[Start of Attachment]

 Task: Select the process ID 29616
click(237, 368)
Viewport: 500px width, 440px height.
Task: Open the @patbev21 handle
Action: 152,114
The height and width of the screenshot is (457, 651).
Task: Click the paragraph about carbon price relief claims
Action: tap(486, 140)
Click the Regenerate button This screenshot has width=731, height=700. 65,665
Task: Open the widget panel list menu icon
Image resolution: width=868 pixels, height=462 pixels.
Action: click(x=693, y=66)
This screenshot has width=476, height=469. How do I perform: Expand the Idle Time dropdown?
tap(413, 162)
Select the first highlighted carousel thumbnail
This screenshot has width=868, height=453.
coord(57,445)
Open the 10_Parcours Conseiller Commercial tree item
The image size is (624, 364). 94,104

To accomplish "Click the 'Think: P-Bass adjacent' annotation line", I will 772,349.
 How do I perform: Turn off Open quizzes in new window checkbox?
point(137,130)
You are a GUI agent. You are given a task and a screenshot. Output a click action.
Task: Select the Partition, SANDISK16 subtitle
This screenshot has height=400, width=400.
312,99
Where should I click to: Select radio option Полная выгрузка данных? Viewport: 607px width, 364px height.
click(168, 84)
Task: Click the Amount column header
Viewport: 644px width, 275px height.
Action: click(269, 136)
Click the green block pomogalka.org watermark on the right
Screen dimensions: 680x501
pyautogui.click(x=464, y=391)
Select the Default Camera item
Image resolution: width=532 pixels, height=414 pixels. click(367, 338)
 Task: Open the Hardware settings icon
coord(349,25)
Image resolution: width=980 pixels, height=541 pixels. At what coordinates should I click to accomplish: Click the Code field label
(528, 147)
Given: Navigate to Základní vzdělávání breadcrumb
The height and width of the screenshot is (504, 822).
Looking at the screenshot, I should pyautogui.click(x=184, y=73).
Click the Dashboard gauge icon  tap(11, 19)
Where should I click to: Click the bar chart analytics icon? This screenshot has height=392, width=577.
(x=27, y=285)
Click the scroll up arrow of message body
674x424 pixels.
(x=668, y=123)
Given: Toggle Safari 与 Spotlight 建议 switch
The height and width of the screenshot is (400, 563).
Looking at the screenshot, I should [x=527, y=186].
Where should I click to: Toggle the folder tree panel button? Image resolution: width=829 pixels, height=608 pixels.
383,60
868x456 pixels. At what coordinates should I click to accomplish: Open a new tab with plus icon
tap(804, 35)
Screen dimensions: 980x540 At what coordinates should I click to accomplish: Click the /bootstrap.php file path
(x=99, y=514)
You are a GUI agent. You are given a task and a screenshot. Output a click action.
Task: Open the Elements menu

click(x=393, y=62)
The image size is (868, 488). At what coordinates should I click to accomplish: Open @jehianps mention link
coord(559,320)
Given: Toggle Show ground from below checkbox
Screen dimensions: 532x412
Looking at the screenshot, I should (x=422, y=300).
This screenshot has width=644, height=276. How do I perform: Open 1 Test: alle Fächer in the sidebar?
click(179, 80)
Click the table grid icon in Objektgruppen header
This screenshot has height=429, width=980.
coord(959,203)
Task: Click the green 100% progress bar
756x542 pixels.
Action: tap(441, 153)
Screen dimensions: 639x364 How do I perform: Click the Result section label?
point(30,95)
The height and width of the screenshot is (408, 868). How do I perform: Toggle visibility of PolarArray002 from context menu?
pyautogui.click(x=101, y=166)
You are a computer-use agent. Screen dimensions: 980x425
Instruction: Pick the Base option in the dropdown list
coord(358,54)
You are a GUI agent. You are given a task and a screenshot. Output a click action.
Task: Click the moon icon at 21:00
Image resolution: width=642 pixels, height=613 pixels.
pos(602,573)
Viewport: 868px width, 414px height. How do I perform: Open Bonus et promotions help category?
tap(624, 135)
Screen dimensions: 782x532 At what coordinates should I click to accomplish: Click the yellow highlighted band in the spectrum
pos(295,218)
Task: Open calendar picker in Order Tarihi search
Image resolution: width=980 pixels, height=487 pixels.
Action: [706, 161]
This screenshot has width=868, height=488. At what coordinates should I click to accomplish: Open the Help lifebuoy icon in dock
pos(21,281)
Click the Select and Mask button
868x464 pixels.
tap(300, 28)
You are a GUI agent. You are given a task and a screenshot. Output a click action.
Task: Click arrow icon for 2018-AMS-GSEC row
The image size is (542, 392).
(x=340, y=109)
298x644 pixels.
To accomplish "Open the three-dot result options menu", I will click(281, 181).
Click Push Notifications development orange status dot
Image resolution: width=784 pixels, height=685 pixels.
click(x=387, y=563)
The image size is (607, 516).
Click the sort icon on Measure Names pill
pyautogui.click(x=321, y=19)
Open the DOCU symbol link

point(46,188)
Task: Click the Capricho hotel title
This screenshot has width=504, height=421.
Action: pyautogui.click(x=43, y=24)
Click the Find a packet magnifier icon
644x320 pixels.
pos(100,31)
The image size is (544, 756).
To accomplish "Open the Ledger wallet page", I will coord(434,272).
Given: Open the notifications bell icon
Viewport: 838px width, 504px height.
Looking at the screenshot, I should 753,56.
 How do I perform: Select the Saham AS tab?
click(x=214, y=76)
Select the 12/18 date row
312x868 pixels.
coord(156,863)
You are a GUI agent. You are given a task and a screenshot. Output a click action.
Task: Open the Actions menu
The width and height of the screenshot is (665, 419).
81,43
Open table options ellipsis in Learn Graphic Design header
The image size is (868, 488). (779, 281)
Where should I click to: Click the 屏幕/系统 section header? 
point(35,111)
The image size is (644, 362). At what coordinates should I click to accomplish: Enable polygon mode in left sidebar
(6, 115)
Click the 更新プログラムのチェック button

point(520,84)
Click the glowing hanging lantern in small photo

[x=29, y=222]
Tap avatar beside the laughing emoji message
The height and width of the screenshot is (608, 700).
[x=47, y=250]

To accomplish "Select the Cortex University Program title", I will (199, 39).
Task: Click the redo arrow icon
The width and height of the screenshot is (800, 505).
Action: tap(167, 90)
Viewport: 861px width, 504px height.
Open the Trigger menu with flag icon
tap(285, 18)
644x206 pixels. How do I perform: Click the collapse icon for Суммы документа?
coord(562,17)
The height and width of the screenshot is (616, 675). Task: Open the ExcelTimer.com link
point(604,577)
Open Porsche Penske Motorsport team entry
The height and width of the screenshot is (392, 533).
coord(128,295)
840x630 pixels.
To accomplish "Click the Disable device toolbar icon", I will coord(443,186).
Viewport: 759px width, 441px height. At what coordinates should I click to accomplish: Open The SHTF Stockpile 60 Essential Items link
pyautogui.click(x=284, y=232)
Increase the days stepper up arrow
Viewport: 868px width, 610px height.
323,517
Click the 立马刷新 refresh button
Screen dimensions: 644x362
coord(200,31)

[End of Attachment]

What you need to do: Find the lines in the data that include "green", then copy each of them.

Solution to this exercise:
Click the green block pomogalka.org watermark on the right
Task: Click the green 100% progress bar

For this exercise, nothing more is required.